Когда человек умышленно лжет другим или лицедействует, то он знает, что он делает, и может перестать делать, если захочет. Но как только человек вовлекся в мнимодушевность, так он часто теряет способность различать, где его собственные, подлинные движения души, а где мнимодушевная подделка. Разобраться в том, что подлинная, а что подложная и мнимая душевная работа, бывает чрезвычайно трудно. Но трудно или легко, а в этом человек разобраться должен. Это тоже духовный труд, тоже душевная работа.
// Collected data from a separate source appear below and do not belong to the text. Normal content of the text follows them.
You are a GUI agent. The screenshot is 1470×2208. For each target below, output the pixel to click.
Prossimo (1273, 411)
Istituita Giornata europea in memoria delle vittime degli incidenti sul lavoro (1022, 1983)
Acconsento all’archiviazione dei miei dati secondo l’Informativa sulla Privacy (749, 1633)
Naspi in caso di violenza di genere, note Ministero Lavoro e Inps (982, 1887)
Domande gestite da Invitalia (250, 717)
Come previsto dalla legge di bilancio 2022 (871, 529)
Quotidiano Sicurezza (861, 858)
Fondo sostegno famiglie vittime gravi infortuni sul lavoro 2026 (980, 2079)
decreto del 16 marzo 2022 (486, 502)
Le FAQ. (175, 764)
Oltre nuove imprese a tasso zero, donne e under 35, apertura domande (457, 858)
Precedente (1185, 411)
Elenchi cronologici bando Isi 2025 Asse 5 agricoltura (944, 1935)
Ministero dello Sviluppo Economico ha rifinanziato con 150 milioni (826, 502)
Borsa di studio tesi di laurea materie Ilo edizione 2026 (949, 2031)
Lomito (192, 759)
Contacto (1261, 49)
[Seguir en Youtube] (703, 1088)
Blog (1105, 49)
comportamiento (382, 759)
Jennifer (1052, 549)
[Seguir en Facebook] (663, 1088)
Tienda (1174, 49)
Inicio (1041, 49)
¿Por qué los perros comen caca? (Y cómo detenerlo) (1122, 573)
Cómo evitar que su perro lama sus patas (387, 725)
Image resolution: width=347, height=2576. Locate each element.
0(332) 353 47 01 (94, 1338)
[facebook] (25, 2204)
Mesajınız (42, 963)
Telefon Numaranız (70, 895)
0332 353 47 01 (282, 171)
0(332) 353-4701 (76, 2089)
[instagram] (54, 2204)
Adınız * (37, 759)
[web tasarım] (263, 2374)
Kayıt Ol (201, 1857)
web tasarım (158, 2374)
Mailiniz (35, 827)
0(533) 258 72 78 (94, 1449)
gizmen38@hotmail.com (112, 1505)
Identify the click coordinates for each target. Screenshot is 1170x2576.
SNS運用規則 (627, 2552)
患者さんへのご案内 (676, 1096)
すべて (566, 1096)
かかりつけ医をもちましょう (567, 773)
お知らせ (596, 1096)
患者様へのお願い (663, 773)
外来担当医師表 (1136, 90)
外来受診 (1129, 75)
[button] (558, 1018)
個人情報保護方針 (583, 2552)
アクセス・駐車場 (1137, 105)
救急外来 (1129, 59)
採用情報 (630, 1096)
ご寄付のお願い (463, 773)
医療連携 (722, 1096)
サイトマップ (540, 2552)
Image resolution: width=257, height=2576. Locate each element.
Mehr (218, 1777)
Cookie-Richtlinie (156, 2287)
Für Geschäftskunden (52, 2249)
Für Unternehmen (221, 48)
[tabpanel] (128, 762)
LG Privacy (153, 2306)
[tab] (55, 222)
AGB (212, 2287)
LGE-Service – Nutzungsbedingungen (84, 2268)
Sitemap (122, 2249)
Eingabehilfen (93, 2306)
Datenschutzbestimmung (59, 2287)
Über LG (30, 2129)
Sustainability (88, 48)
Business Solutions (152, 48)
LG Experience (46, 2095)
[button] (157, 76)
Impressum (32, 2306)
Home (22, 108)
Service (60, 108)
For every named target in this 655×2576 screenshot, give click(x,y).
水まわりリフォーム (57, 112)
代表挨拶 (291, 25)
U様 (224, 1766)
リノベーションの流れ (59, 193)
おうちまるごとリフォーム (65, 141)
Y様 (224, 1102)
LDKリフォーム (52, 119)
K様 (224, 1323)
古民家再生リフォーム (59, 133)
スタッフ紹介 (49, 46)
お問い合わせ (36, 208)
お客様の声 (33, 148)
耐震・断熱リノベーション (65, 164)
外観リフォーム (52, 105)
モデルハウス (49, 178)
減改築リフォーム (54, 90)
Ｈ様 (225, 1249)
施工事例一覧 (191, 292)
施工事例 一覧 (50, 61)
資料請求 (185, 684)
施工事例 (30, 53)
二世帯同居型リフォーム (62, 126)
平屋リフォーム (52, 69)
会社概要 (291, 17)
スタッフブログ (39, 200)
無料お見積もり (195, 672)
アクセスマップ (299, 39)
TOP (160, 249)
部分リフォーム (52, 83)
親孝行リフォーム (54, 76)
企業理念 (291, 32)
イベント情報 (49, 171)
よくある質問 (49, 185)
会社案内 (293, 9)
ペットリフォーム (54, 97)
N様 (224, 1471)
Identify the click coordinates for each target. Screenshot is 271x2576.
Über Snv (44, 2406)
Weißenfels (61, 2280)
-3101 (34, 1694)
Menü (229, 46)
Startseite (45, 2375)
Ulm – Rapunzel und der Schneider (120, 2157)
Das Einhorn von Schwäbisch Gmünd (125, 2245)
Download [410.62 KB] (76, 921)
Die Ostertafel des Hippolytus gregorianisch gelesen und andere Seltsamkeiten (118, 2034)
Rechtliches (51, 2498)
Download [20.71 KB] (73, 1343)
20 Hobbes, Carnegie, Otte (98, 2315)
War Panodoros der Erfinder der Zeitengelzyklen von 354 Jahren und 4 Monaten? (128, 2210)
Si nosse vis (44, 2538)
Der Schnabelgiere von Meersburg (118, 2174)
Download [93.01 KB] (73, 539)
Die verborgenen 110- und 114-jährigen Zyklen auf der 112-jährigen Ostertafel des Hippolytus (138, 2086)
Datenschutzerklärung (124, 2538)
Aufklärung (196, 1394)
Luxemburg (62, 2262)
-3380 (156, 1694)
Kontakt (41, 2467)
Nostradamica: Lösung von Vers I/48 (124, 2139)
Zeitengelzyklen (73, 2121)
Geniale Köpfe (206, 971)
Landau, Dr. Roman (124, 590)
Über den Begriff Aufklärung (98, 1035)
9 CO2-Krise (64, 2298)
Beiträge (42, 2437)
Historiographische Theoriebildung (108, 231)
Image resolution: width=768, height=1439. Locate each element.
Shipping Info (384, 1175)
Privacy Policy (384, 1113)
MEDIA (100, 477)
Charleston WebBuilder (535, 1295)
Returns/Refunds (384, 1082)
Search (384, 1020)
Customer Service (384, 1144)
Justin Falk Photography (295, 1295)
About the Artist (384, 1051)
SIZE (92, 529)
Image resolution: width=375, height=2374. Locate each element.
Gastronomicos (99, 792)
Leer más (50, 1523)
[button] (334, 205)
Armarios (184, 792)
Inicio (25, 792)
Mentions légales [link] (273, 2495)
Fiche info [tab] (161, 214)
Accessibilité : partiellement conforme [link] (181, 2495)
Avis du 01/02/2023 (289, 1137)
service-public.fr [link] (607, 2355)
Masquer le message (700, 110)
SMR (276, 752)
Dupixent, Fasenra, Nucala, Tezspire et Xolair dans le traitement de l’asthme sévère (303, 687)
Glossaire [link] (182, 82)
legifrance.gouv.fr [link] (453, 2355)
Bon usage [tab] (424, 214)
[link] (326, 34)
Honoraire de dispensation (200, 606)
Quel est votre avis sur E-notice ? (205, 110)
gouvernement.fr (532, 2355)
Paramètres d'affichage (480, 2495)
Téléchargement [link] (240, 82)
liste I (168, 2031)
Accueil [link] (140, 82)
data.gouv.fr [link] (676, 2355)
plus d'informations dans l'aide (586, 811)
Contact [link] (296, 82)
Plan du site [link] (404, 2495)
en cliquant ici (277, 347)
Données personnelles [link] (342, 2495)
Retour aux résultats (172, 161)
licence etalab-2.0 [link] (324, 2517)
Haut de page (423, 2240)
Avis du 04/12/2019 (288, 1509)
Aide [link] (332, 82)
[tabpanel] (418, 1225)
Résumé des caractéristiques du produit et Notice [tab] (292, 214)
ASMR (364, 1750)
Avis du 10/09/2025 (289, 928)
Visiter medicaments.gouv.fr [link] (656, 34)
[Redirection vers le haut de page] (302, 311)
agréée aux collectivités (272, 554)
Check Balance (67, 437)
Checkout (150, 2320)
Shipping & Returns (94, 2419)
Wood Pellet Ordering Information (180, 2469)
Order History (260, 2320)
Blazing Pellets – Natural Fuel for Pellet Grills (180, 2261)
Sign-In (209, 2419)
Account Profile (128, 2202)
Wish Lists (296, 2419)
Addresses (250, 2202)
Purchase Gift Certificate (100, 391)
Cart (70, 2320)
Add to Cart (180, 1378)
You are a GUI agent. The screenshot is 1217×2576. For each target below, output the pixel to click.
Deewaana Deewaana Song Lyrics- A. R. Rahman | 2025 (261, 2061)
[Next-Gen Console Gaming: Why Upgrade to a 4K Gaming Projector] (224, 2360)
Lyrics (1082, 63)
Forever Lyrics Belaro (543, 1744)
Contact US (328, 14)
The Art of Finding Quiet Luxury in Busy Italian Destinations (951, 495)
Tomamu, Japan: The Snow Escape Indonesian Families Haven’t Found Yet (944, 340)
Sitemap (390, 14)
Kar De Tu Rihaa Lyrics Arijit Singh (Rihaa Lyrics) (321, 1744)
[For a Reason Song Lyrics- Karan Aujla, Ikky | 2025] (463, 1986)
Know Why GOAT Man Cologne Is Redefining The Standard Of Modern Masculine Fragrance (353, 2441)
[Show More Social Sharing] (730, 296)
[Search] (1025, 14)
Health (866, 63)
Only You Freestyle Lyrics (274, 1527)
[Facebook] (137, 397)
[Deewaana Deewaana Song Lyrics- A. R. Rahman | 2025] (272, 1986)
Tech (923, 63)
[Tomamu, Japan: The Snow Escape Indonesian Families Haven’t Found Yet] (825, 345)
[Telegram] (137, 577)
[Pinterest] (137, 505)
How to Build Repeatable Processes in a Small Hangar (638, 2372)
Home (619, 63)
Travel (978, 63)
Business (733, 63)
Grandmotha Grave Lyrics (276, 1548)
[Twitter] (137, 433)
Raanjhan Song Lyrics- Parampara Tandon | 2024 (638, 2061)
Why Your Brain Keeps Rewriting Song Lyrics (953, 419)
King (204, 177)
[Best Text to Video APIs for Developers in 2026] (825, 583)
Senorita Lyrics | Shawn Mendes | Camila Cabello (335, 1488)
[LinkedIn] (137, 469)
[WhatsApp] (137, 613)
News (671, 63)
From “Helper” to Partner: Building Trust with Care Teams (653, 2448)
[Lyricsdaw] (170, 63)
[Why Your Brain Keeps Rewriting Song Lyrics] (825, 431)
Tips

Вот такую душевную работу, работу на узнавание подлинности своих душевных движений (чувств, разума, совести, веры) и их подмены Толстой и именовал Искренностью или "усилением правдивости".
Искренность (в искусстве, в вере, в мысли, во всей жизни) и есть та сила душевная, то качество, которое отделяет действительные движения души от мнимых (или мнимых их проявлений) и которое лишает мнимую душу силы псевдоподлинности. Силой искренности Толстой и его ученики поверяли всю жизнь. В их среде царила атмосфера искренности, подлинности, задушевности в точном значении этого слова. Даже свое духовное рождение Толстой, как помните, объяснял действием искренности, "произведшей переворот, который из области мечтаний и призраков привел меня к действительной жизни".
Лев Николаевич не принижает искусство, а, скорее уж, напротив: придает ему слишком большое значение в жизни людей. Вот его слова:
"Истинное произведение искусства есть откровение нового познания жизни, которое по непостижимым для нас законам совершается в душе художника и своим выражением освещает тот путь, по которому идет человечество"(30.225).
Для большинства людей искусство – необходимая приправа. Для Толстого искусство должно иметь значение основной пищи, хлеба, а не пряности, и он требует, чтобы оно насыщало, а не возбуждало искусственный аппетит. Он не вдается в разнообразные прелести и сравнительные достоинства приправ культурной жизни, он просто констатирует, что такое искусство – не хлеб для жизни и никто им не питается, а только делают вид, что питаются.
Нужна немалая душевная работа, нужны серьезные усилия правдивости, чтобы осознать, что суть дополнительные душевные наслаждения от сознания своей совести, беспокойности и творческой возможности своего ума, от остроты переживания любви и гордого возведения идеала, а что гнет ответственности своей души, боль задыхающегося разума, муки сознания неполноценности своей любви и стыда за свои недостоинства и свое маловерие. Мало ли на свете людей совестливых, доже чересчур совестливых, совестливых чужой совестью, но не переносящих и бегущих от сознания своей виноватости. Одно дело возвышающее и наслаждающее возгорание совести (или чувства справедливости), другое – терзание от своей вины. Но ведь продуктивной и подлинной работы совести без сознания виновности не бывает. Надо поймать себя на таком состоянии переживания совести без вины, посметь признать поддельность этого чувства, рискнуть остаться ни с чем, даже без уважения к себе. Вот душевная работа искренности.